_Task prompt_
Convert the material into a numbered list, beginning at the line containing "Viewport: 534px width, 212px height." and ending after the line containing "will (519, 196).", omitting blank lines.
== Provided records
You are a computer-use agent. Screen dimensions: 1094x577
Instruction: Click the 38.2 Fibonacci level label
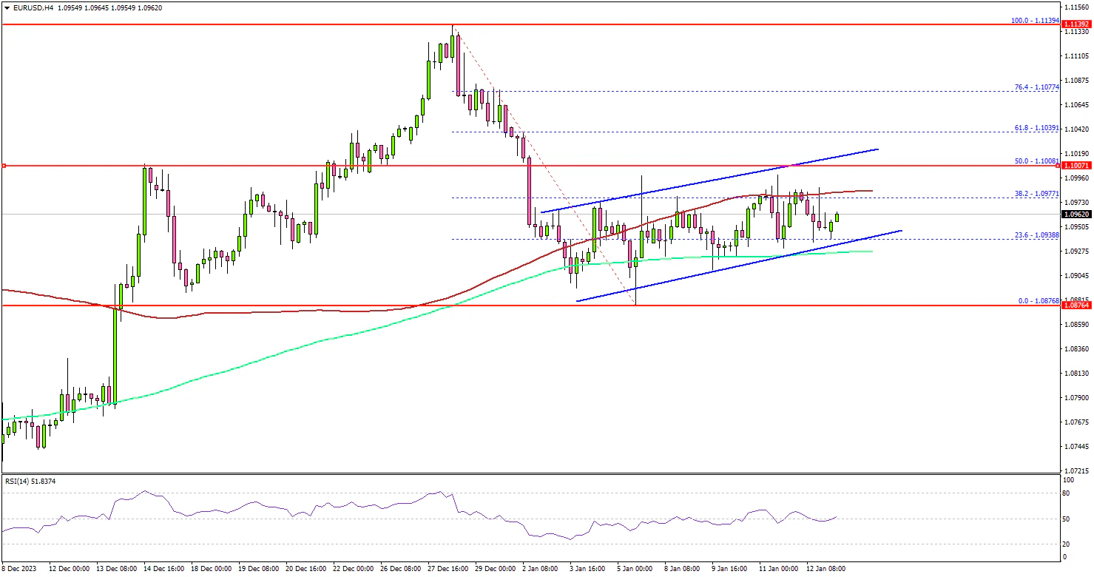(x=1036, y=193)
====
== Provided records
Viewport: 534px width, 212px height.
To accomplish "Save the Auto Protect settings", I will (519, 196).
====
_Solved exercise_
1. Viewport: 534px width, 212px height.
2. To accomplish "Save the Auto Protect settings", I will (519, 196).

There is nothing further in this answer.